» Brief
Print every record exactly.

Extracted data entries
*** Begin section ***

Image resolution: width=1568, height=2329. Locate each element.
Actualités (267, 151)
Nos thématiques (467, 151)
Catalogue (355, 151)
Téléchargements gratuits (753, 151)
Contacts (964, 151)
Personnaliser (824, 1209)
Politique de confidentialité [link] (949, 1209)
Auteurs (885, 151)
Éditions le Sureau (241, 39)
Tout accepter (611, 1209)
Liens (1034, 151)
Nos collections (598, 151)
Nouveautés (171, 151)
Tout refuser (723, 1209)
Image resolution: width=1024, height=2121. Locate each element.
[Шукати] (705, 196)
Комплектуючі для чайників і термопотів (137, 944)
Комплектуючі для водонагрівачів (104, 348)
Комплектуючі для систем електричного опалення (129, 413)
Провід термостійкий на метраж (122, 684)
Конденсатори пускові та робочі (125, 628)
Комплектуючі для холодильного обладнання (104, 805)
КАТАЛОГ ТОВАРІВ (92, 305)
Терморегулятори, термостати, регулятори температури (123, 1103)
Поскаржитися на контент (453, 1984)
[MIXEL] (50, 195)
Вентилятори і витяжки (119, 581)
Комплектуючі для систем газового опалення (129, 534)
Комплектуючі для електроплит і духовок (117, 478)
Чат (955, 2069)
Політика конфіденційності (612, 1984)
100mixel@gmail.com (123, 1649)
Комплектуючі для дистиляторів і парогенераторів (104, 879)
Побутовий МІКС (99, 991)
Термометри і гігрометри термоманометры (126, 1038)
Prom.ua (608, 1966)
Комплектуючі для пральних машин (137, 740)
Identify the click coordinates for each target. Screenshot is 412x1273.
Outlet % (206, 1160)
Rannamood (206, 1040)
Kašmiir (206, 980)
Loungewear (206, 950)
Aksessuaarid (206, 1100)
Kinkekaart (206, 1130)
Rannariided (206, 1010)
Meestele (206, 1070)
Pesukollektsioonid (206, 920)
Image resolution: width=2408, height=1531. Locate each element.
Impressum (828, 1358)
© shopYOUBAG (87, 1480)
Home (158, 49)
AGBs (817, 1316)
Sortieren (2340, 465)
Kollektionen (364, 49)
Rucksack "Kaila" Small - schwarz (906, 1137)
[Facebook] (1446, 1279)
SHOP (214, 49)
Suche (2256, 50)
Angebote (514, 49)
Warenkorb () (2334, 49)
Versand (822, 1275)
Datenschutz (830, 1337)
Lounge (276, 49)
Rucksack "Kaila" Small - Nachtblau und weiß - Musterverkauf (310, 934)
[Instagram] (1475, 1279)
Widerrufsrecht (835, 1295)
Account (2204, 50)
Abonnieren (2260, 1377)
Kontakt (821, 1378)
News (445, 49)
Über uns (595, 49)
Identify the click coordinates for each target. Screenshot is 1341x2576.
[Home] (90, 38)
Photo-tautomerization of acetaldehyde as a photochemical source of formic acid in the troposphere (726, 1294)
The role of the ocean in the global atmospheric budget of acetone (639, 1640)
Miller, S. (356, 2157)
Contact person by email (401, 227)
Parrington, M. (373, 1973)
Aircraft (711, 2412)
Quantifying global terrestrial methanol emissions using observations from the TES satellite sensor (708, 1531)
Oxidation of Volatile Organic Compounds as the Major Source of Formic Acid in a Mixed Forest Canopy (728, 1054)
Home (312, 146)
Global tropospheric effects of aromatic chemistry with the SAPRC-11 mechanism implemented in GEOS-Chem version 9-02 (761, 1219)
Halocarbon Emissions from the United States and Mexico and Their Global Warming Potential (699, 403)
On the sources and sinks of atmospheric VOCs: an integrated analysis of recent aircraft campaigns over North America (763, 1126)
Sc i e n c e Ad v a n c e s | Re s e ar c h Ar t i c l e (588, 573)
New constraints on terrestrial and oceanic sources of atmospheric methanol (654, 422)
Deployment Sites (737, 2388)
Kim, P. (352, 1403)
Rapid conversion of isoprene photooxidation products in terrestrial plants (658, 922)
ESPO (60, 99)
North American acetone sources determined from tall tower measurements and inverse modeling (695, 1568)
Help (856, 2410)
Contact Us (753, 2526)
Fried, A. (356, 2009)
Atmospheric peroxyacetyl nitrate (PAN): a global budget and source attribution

*** End section ***

» Expected answer
Image resolution: width=1568, height=2329. Locate each element.
Actualités (267, 151)
Nos thématiques (467, 151)
Catalogue (355, 151)
Téléchargements gratuits (753, 151)
Contacts (964, 151)
Personnaliser (824, 1209)
Politique de confidentialité [link] (949, 1209)
Auteurs (885, 151)
Éditions le Sureau (241, 39)
Tout accepter (611, 1209)
Liens (1034, 151)
Nos collections (598, 151)
Nouveautés (171, 151)
Tout refuser (723, 1209)
Image resolution: width=1024, height=2121. Locate each element.
[Шукати] (705, 196)
Комплектуючі для чайників і термопотів (137, 944)
Комплектуючі для водонагрівачів (104, 348)
Комплектуючі для систем електричного опалення (129, 413)
Провід термостійкий на метраж (122, 684)
Конденсатори пускові та робочі (125, 628)
Комплектуючі для холодильного обладнання (104, 805)
КАТАЛОГ ТОВАРІВ (92, 305)
Терморегулятори, термостати, регулятори температури (123, 1103)
Поскаржитися на контент (453, 1984)
[MIXEL] (50, 195)
Вентилятори і витяжки (119, 581)
Комплектуючі для систем газового опалення (129, 534)
Комплектуючі для електроплит і духовок (117, 478)
Чат (955, 2069)
Політика конфіденційності (612, 1984)
100mixel@gmail.com (123, 1649)
Комплектуючі для дистиляторів і парогенераторів (104, 879)
Побутовий МІКС (99, 991)
Термометри і гігрометри термоманометры (126, 1038)
Prom.ua (608, 1966)
Комплектуючі для пральних машин (137, 740)
Identify the click coordinates for each target. Screenshot is 412x1273.
Outlet % (206, 1160)
Rannamood (206, 1040)
Kašmiir (206, 980)
Loungewear (206, 950)
Aksessuaarid (206, 1100)
Kinkekaart (206, 1130)
Rannariided (206, 1010)
Meestele (206, 1070)
Pesukollektsioonid (206, 920)
Image resolution: width=2408, height=1531. Locate each element.
Impressum (828, 1358)
© shopYOUBAG (87, 1480)
Home (158, 49)
AGBs (817, 1316)
Sortieren (2340, 465)
Kollektionen (364, 49)
Rucksack "Kaila" Small - schwarz (906, 1137)
[Facebook] (1446, 1279)
SHOP (214, 49)
Suche (2256, 50)
Angebote (514, 49)
Warenkorb () (2334, 49)
Versand (822, 1275)
Datenschutz (830, 1337)
Lounge (276, 49)
Rucksack "Kaila" Small - Nachtblau und weiß - Musterverkauf (310, 934)
[Instagram] (1475, 1279)
Widerrufsrecht (835, 1295)
Account (2204, 50)
Abonnieren (2260, 1377)
Kontakt (821, 1378)
News (445, 49)
Über uns (595, 49)
Identify the click coordinates for each target. Screenshot is 1341x2576.
[Home] (90, 38)
Photo-tautomerization of acetaldehyde as a photochemical source of formic acid in the troposphere (726, 1294)
The role of the ocean in the global atmospheric budget of acetone (639, 1640)
Miller, S. (356, 2157)
Contact person by email (401, 227)
Parrington, M. (373, 1973)
Aircraft (711, 2412)
Quantifying global terrestrial methanol emissions using observations from the TES satellite sensor (708, 1531)
Oxidation of Volatile Organic Compounds as the Major Source of Formic Acid in a Mixed Forest Canopy (728, 1054)
Home (312, 146)
Global tropospheric effects of aromatic chemistry with the SAPRC-11 mechanism implemented in GEOS-Chem version 9-02 (761, 1219)
Halocarbon Emissions from the United States and Mexico and Their Global Warming Potential (699, 403)
On the sources and sinks of atmospheric VOCs: an integrated analysis of recent aircraft campaigns over North America (763, 1126)
Sc i e n c e Ad v a n c e s | Re s e ar c h Ar t i c l e (588, 573)
New constraints on terrestrial and oceanic sources of atmospheric methanol (654, 422)
Deployment Sites (737, 2388)
Kim, P. (352, 1403)
Rapid conversion of isoprene photooxidation products in terrestrial plants (658, 922)
ESPO (60, 99)
North American acetone sources determined from tall tower measurements and inverse modeling (695, 1568)
Help (856, 2410)
Contact Us (753, 2526)
Fried, A. (356, 2009)
Atmospheric peroxyacetyl nitrate (PAN): a global budget and source attribution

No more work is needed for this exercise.